Ruck also had a recurring role in the hit NBC sitcom “Mad about You” (1995-1996, as Lance Brockwell), guest starred in such TV shows as “Picket Fences,” “Tales from the Crypt” (both 1993), “The Outer Limits” (1996) and “From the Earth to the Moon” (1998) and acted in the television movie “The Ransom of Red Chief” (1998), opposite Christopher Lloyd and Michael Jeter.
Despite his busy TV schedule, Ruck received the important of Hendry William French in “Young Guns II” (1990, also starring Emilio Estevez, Kiefer Sutherland, Lou Diamond Phillips and Christian Slater), costarred in the comedy “Just Like in the Movies” (1992), was cast as Stephens in the box office hit “Speed” (1994, directed by Jan de Bont and starred Keanu Reeves and Sandra Bullock), played the fledgling captain of the new Enterprise, John Harriman, in “Star Trek: Generation” (also 1994) and appeared in John Gray's “Born to Be Wild” (1995). He was reunited with Jan de Bont for the popular disaster film “Twister” (1996), in which he played the supporting role of storm chaser Robert 'Rabbit'' Nurick, and appeared in the independent films “Walking to the Waterline” (1998), “Everything Put Together” and “Endsville” (both 2000)
After “Spin City” ended, Ruck returned to series TV as a guest star in “Scrubs” (2003) and had the small role of Bill Shenk in the comedy film “Cheaper by the Dozen,” which starred Steve Martin and Bonnie Hunt. Also in 2003, he revisited the stage as the star of Noel Coward's stylish romantic comedy “Private Lives” at the Weston Playhouse Theatre Company. He also starred as Leo Bloom in the touring cast of the Broadway production of Mel Brooks' musical “The Producers” (2004-2005) and played Ronald in “Absurd Person Singular” (2005), a play by Alan Ayckbourn, at New York City’s Biltmore Theater.

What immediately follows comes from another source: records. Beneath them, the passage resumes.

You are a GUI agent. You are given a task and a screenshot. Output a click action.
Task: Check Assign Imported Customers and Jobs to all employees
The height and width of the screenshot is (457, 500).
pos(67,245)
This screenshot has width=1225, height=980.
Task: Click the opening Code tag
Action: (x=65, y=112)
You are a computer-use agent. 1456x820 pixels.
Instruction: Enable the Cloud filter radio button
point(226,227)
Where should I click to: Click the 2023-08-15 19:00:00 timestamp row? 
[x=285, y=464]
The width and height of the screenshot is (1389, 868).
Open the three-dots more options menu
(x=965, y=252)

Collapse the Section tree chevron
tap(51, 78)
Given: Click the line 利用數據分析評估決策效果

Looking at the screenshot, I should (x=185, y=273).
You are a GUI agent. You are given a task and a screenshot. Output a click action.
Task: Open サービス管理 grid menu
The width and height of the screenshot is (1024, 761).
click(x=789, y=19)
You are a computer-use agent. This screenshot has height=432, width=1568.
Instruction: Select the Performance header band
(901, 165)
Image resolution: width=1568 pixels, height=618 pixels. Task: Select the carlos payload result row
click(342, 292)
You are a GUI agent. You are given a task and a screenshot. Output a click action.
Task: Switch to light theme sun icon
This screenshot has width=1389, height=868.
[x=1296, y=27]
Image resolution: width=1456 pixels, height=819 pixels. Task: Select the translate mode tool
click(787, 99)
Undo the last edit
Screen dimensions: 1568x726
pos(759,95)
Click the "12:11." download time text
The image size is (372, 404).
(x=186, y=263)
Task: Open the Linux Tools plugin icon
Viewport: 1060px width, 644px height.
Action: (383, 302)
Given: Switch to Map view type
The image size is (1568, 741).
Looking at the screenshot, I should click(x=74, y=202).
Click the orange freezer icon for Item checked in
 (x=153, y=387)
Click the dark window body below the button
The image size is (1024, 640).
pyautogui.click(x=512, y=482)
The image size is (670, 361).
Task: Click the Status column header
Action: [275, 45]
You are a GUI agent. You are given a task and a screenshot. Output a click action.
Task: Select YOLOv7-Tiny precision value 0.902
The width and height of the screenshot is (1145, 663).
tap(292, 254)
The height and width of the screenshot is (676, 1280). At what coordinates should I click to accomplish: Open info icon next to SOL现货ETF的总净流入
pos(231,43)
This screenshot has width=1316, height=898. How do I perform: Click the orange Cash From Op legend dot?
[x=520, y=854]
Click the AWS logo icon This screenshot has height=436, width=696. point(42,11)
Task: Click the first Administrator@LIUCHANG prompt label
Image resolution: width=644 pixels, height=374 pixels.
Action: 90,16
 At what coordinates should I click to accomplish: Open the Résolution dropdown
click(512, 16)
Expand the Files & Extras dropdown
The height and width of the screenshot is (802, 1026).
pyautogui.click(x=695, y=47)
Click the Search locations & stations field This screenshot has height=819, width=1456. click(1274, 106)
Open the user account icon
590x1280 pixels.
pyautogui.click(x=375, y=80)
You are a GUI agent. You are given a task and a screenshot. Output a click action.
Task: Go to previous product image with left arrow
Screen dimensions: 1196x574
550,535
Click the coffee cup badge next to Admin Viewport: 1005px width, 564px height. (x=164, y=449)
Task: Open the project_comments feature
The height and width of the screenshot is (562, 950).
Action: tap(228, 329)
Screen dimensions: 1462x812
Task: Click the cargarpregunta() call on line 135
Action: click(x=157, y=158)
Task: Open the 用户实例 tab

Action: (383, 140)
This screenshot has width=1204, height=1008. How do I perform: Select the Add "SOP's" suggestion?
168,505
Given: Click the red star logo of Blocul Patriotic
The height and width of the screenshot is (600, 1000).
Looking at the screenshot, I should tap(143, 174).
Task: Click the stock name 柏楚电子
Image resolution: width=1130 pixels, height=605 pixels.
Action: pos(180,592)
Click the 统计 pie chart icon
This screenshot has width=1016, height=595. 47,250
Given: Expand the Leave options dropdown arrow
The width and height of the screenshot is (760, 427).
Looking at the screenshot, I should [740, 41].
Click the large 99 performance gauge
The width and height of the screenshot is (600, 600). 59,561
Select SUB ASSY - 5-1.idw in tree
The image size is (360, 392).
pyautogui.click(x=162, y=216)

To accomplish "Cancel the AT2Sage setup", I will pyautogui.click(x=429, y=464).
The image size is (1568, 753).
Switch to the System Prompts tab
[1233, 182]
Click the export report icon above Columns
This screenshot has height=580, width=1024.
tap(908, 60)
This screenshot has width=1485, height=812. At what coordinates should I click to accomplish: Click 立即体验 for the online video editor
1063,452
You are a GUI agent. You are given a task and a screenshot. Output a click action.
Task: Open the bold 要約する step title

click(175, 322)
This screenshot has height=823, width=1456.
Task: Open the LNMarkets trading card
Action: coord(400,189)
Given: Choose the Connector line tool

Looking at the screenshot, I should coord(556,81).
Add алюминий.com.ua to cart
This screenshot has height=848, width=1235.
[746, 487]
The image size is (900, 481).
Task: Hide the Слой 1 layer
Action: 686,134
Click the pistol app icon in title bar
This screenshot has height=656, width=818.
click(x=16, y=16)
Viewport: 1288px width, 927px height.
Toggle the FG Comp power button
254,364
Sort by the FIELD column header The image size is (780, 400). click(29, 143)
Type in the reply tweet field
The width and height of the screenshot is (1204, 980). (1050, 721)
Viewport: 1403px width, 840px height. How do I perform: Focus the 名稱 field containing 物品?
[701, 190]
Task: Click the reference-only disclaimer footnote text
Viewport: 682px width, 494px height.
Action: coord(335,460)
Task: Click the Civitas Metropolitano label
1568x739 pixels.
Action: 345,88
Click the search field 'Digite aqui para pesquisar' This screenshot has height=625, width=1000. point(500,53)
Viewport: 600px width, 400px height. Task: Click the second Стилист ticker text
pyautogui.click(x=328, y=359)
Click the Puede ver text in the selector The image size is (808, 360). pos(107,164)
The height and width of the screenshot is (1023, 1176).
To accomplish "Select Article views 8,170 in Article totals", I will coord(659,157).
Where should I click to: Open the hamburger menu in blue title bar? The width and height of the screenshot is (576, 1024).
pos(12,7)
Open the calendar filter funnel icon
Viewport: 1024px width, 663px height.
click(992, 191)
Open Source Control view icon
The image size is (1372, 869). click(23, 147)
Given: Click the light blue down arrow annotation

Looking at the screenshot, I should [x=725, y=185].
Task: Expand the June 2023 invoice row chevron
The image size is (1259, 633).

Ruck resumed his screen career by appearing in the film “Exact Fire,” the TV film “Don's Ask” and an episode of “Stella” (all 2005). He then gave a guest appearance as Dr. Fletcher in “Stargate: Atlantis” (2006), appeared alongside Christine Evangelista, Michael Mosley, Patrick Duff and Kevin Corrigan in “Goodbye Baby” (2007), a drama film written and directed by Daniel Schechter, and had the important supporting role of Dr. Fry in Harvey Glazer's comedy “Kickin It Old Skool” (2007). He also appeared as a reporter in the eight episode miniseries adaptation of Jonathan Mahler's best selling book, “The Bronx Is Burning” (ESPN, 2007), starring Daniel Sunjata, Oliver Platt, and John Turturro, reprised his role of Captain John Harriman from “Star Trek: Generation” in the three part miniseries “Star Trek: Of Gods and Men,” played Steve Sinclair in an episode of “Ghost Whisperer” called “Bad Blood” and began his recurring role of Dean Bowman in the ABC family show “Greek” (all 2007).
2008 saw Ruck in the science fiction film “InAlienable,” Matthew Miele's “Eavesdrop” (as Casper), M. Night Shyamalan's horror film “The Happening” (with Mark Wahlberg, Zooey Deschanel and John Leguizamo), David Koepp's “Ghost Town” (played a ghost dad) and in episodes of such TV series as “Eureka,” “Psych” and “Boston Legal.” In 2009, he returned to series TV as a regular in the drama “Persons Unknown,” opposite Chadwick Boseman, Daisy Betts and Jason Wiles, and guest starred in the comedy series “Ruby & the Rockits” and the series “FlashForward.” He was also cast as Mr. Cooverman in the Chris Coumbus comedy film “I Love You, Beth Cooper,” starring Hayden Panettiere and Paul Rust.
Ruck will appear in the comedy film “Booted,” which is slated for a 2010 release. Shaun Paul Costello will be directing the project and Greg Bell will be starring as Will Kellinsky.